#### Data to process
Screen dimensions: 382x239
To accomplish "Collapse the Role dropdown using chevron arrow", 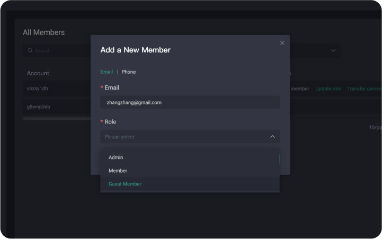I will pos(272,137).
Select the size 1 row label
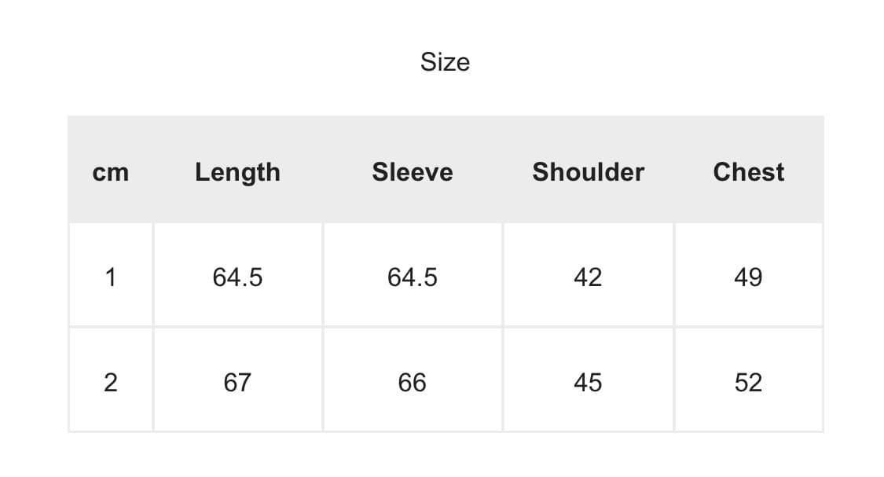This screenshot has width=884, height=477. coord(111,277)
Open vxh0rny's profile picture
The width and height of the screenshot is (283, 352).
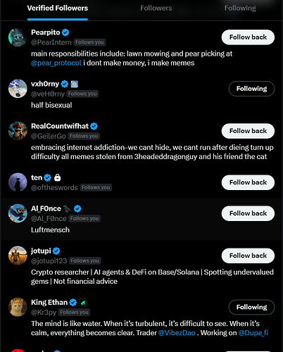18,89
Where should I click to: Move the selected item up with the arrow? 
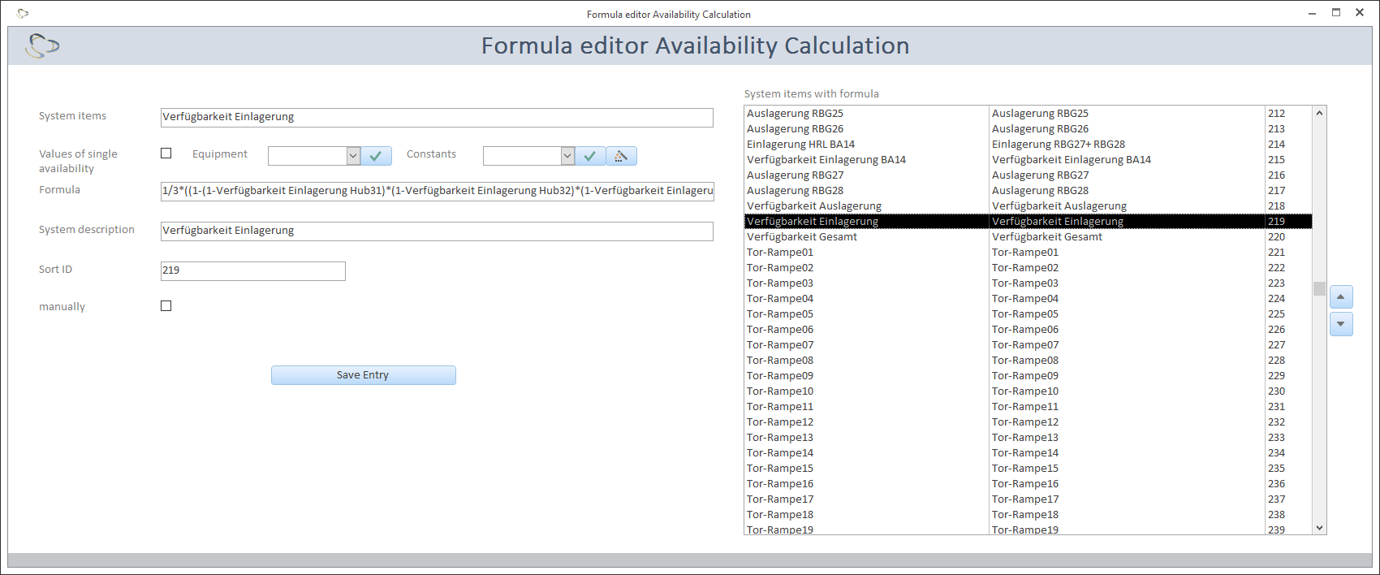tap(1341, 297)
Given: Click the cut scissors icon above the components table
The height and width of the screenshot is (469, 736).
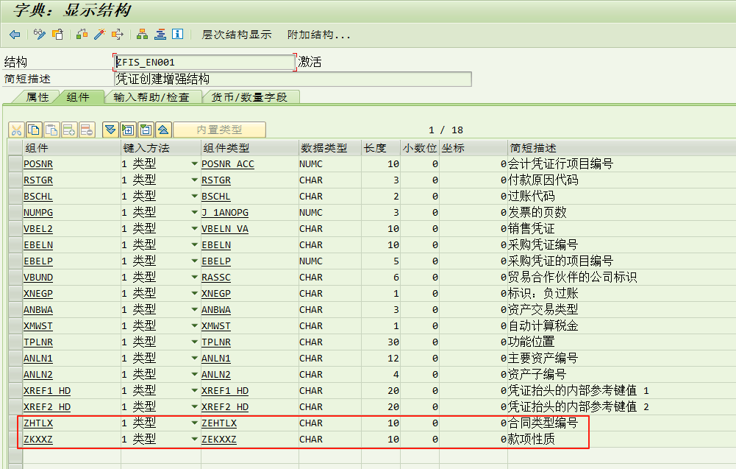Looking at the screenshot, I should tap(17, 130).
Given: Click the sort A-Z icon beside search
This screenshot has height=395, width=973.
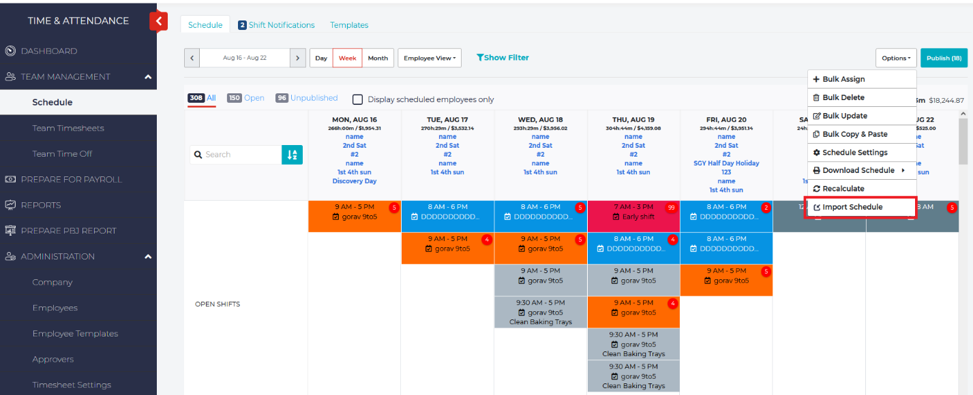Looking at the screenshot, I should (x=292, y=155).
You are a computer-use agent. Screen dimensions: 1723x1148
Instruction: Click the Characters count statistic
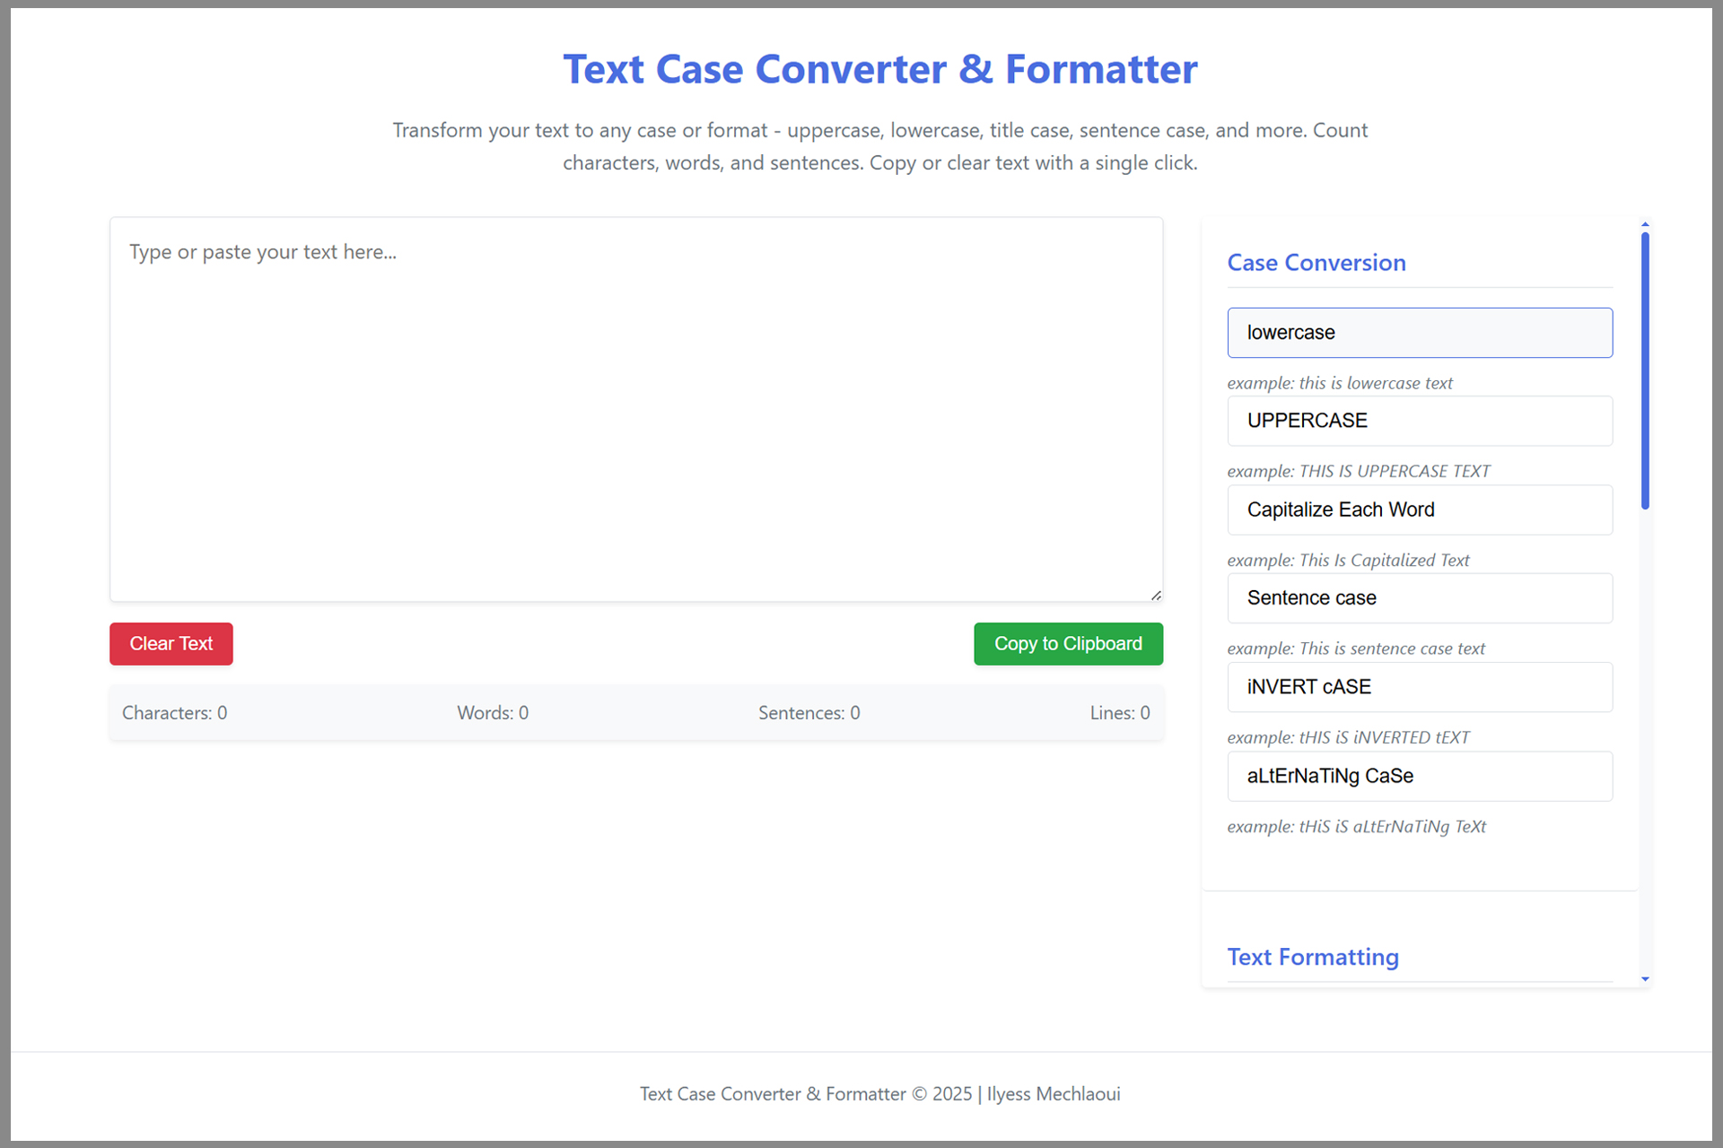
########
• **Exercise requirements**
Please rewrite the records as a Markdown table with the columns "Row" and "Line", starting with the line containing "Given: Click the sort A-Z icon beside search" and going on through the end of the records, one row per line, with blank lines and the pictures left out.

• **Full answer**
| Row | Line |
|---|---|
| 1 | Given: Click the sort A-Z icon beside search |
| 2 | This screenshot has height=395, width=973. |
| 3 | Looking at the screenshot, I should (x=292, y=155). |
| 4 | You are a computer-use agent. Screen dimensions: 1723x1148 |
| 5 | Instruction: Click the Characters count statistic |